> _DATA EXTRACT_:
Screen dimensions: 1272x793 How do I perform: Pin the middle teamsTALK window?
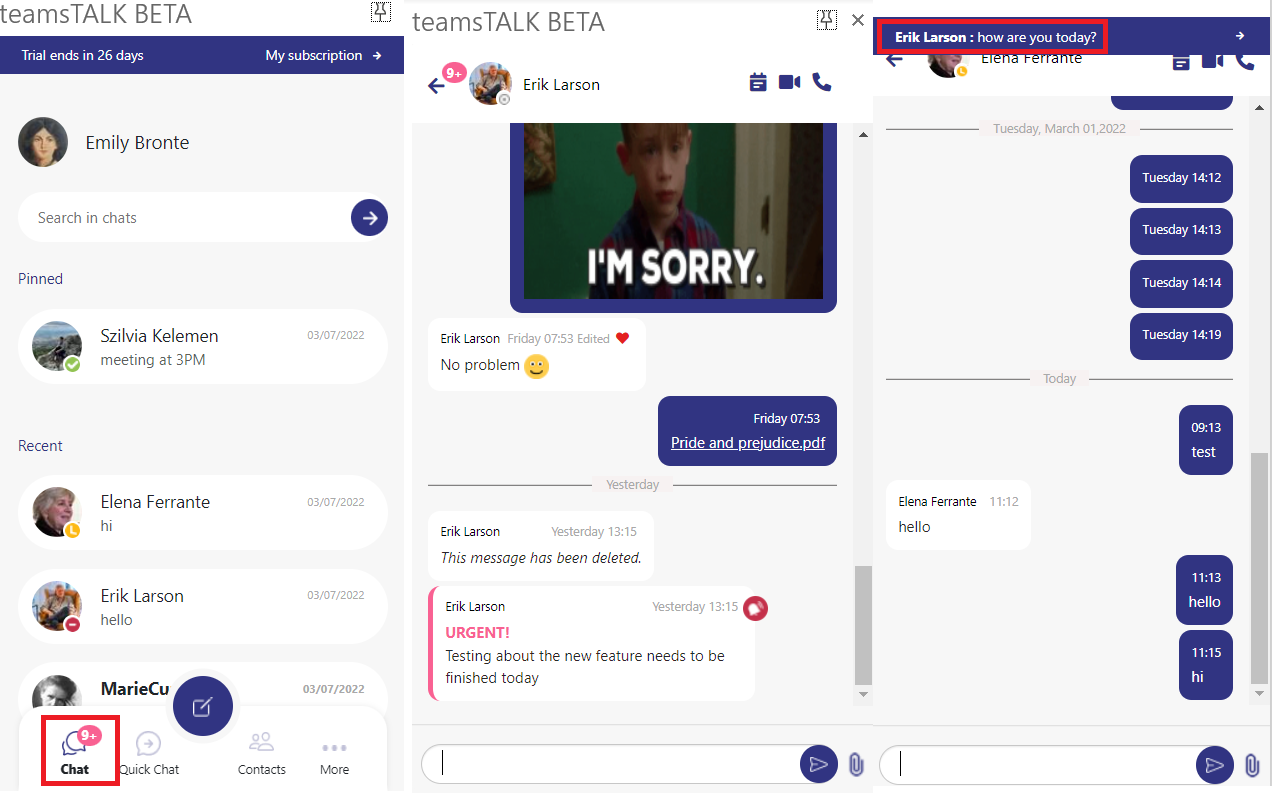coord(826,20)
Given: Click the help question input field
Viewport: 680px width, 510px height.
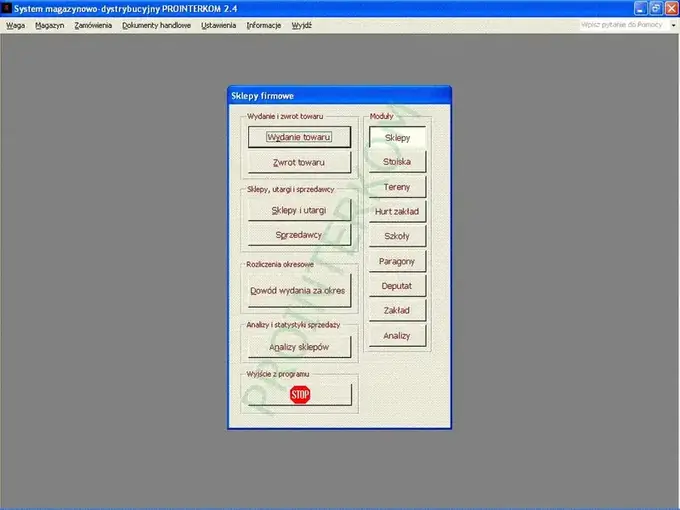Looking at the screenshot, I should (x=624, y=25).
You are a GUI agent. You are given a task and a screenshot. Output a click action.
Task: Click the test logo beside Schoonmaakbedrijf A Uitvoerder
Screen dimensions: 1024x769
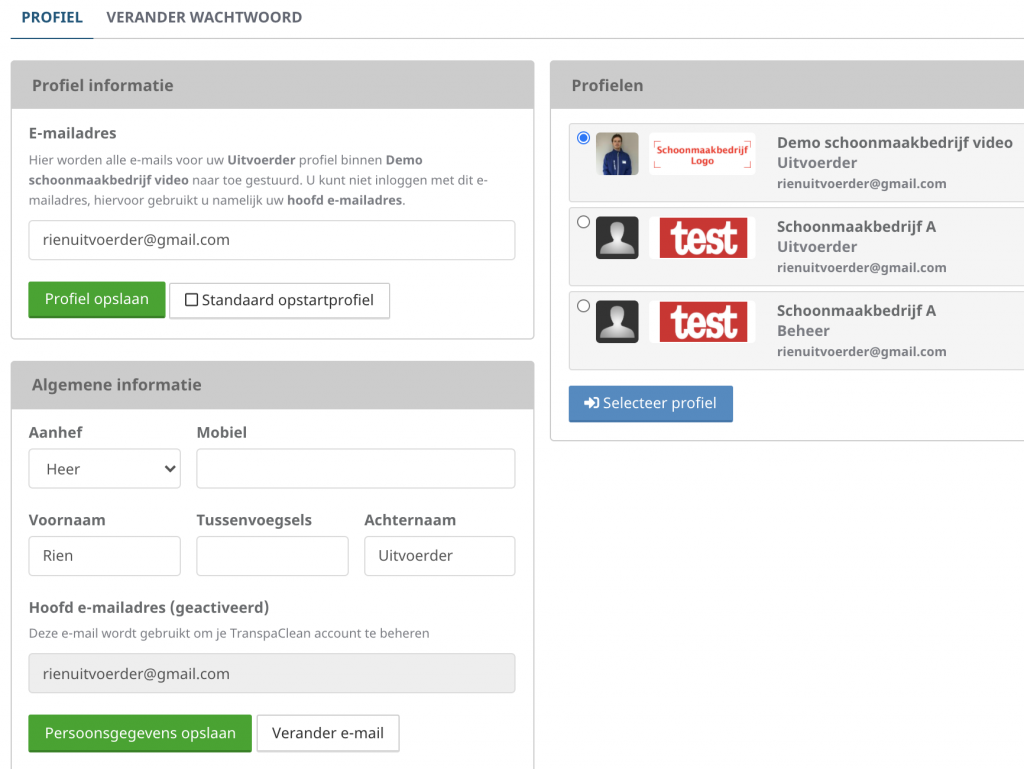(x=704, y=238)
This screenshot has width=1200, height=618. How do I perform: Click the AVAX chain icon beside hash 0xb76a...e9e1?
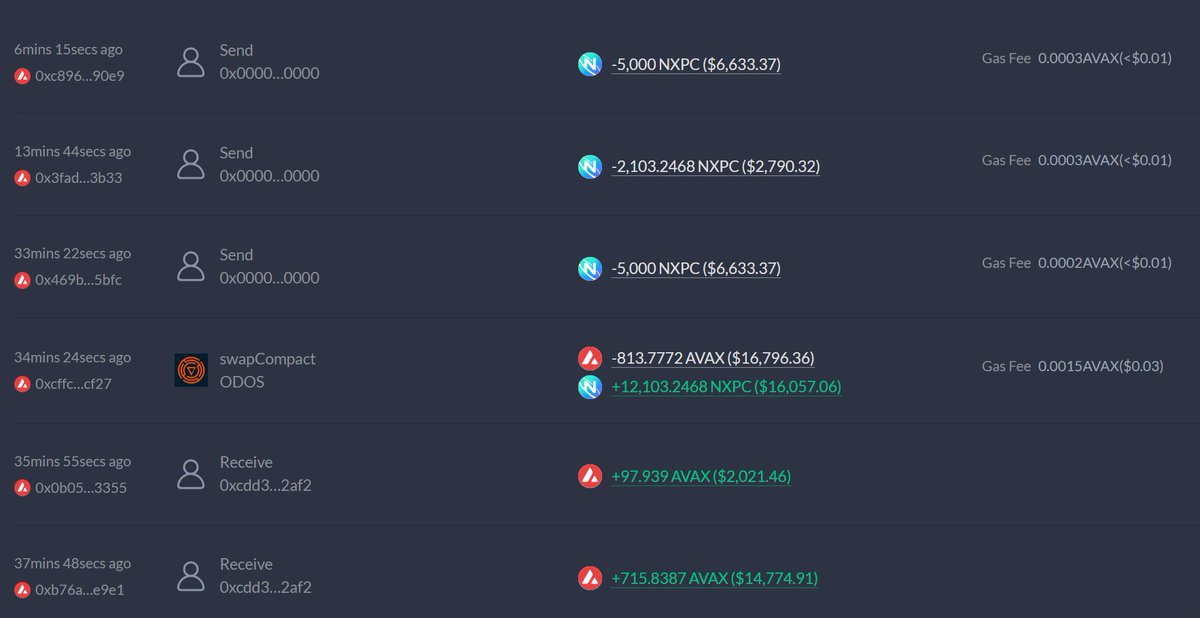(x=21, y=589)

> _TASK BRIEF_: Copy every line of the entries above word for word, leaving out the pictures.

> _RESPONSE TO THIS TASK_:
Screen dimensions: 1272x793 How do I perform: Pin the middle teamsTALK window?
coord(826,20)
Given: Click the help question input field
Viewport: 680px width, 510px height.
Looking at the screenshot, I should (x=624, y=25).
You are a GUI agent. You are given a task and a screenshot. Output a click action.
Task: Click the test logo beside Schoonmaakbedrijf A Uitvoerder
Screen dimensions: 1024x769
(x=704, y=238)
This screenshot has width=1200, height=618. How do I perform: Click the AVAX chain icon beside hash 0xb76a...e9e1?
(x=21, y=589)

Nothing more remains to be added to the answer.